Found photography explained
In found photography, non-art photographs, usually anonymous, are given aesthetic meaning by an artist.
Origin and use of the term
In found photography, non-art photos are used as art, usually by simply reinterpreting them.[1] [2] Although found objects considered broadly have been a part of artistic practice since Marcel Duchamp’s Bottle Rack (1914), found photos used analogously by artists are a far more recent phenomenon. Snapshots (ordinary family photos) were the first “vernacular photos [to be] discovered and reconsidered as art,” beginning with a series of books in the 1970s.[3] [4] [5] [6]
The term “found photography” can also refer more broadly to art that incorporates found photos as material, assembling or transforming them in some fashion. For example, Stephen Bull, in his introduction to A Companion to Photography, describes artist Joachim Schmid as “a key practitioner of ‘found photography.’”[7]
Anonymous photographs also constitute vernacular photography under some of its current definitions.[8] [9] However, vernacular photography is generally discussed and exhibited as a group of related photographic genres meant to be studied or appreciated just as they are or were, without taking the photos out of their original historical contexts or giving them new aesthetic meaning.[10]

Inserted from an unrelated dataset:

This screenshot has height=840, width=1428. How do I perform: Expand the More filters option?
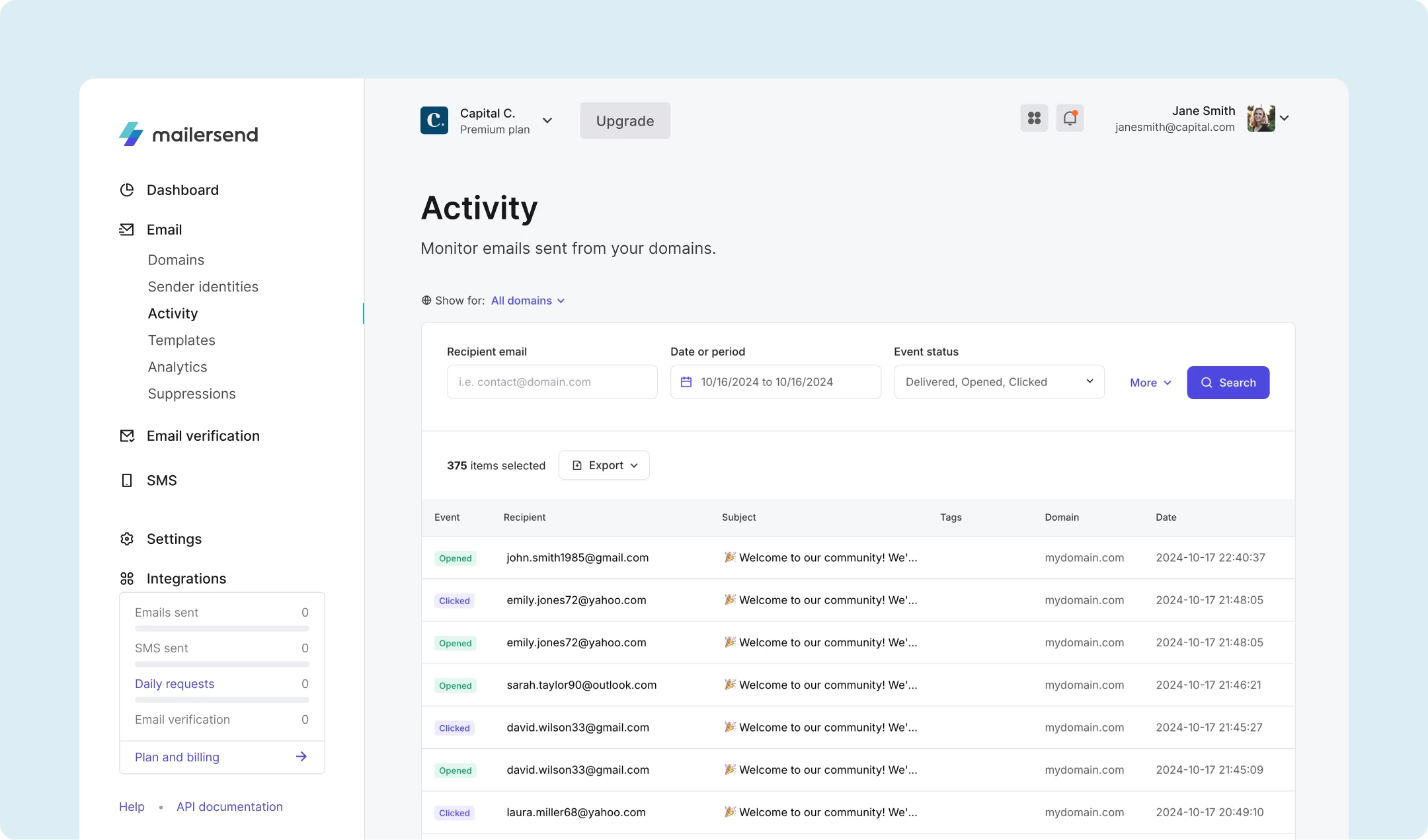tap(1149, 382)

Photographic genres other than snapshots are less commonly used as material for found photography. For example, real photo postcards, a genre that includes snapshots printed on postcard stock,[11] are much less plentiful than snapshots (as almost all of them were made during a relatively brief period).[12] Though the pool of material is much smaller, aesthetic approaches have been tried.[13]
Publication and exhibition history
The initial discovery of snapshots in American publishing in the 1970s was followed in the 1980s by Sándor Kardos’s Horus Archives (1989).[14]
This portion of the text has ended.